**Prompt:** Show each line of the records below where the word "computer" occurs.
↓↓↓
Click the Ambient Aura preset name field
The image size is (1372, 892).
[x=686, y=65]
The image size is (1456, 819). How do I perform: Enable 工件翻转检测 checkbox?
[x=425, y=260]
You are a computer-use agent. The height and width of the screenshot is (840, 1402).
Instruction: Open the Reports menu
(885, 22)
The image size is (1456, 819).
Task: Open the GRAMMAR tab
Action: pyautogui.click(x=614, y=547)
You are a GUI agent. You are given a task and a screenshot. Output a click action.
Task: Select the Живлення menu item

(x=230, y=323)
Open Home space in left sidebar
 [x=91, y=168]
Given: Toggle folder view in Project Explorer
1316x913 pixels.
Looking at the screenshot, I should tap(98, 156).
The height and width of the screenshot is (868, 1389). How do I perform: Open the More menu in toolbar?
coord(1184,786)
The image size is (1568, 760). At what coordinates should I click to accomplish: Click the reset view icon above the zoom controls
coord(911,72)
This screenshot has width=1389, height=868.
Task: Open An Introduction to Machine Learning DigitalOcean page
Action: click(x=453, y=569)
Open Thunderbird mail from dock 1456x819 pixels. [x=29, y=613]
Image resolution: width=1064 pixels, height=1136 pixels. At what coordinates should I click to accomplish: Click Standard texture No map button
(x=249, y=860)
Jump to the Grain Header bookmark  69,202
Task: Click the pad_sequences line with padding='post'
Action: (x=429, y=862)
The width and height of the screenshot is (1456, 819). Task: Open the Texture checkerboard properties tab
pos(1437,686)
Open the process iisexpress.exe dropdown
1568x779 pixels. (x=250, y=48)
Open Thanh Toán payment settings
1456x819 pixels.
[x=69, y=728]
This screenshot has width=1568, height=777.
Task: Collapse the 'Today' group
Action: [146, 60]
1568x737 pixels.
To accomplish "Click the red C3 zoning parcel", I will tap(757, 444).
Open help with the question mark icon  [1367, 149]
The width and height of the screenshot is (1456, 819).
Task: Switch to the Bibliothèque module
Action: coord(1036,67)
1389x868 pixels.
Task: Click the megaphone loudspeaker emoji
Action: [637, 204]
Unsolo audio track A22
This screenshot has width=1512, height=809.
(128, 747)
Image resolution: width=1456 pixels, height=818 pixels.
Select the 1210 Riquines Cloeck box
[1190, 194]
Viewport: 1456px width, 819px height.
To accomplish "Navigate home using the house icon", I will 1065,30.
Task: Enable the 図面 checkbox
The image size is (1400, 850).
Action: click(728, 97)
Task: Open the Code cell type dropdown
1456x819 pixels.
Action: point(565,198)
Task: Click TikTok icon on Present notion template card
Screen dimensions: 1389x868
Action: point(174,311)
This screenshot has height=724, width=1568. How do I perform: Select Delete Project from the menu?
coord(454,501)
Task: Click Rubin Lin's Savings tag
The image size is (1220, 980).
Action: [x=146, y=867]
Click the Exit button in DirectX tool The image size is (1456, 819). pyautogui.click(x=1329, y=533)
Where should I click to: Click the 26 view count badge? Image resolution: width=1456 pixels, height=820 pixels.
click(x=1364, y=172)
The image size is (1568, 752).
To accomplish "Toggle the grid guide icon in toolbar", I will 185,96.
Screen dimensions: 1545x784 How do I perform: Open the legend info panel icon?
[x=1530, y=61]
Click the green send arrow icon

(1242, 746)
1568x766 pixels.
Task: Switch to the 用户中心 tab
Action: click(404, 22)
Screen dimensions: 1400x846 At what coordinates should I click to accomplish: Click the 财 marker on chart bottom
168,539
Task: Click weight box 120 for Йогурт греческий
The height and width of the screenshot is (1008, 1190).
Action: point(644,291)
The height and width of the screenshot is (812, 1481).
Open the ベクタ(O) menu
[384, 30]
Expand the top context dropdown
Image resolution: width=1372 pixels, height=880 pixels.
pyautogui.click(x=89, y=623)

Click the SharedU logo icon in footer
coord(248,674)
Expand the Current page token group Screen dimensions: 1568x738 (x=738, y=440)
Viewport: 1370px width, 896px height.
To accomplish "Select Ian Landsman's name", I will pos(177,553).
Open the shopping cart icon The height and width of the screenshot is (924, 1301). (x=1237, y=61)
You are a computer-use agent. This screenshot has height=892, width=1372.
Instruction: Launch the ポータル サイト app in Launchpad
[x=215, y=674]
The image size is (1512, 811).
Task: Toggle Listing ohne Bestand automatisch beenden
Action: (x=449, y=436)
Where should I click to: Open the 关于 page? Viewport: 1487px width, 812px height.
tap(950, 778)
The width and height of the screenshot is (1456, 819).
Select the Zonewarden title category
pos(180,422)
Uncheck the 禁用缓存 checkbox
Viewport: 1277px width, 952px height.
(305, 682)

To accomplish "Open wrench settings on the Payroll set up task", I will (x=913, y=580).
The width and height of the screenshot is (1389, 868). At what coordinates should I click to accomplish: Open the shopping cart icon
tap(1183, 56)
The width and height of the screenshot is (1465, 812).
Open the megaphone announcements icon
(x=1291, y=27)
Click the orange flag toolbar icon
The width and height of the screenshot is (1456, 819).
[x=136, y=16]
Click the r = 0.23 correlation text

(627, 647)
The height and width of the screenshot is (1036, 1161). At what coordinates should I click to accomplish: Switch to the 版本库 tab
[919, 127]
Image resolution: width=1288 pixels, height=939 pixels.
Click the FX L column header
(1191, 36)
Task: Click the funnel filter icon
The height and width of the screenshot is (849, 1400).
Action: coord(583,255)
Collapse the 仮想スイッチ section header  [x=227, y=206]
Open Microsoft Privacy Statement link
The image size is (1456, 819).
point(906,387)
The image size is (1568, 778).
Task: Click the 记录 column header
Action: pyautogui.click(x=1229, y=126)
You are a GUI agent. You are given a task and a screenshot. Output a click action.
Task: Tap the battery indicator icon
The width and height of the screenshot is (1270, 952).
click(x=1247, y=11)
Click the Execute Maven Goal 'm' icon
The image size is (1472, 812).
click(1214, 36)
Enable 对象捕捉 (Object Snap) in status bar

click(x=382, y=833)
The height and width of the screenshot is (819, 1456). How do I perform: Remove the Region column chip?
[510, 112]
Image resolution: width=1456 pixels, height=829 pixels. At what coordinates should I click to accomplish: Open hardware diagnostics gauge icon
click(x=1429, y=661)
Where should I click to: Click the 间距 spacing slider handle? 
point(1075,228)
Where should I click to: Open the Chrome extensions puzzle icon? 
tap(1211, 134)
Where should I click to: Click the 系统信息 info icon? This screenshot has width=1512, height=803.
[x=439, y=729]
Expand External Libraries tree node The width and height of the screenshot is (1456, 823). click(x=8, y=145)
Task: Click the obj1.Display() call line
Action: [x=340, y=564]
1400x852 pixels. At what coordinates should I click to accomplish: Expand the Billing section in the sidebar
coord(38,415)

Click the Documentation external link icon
↑↑↑
**Your solution:**
You are a computer-use agent. The height and width of the screenshot is (840, 1402).
You are a computer-use agent. This screenshot has height=892, width=1372.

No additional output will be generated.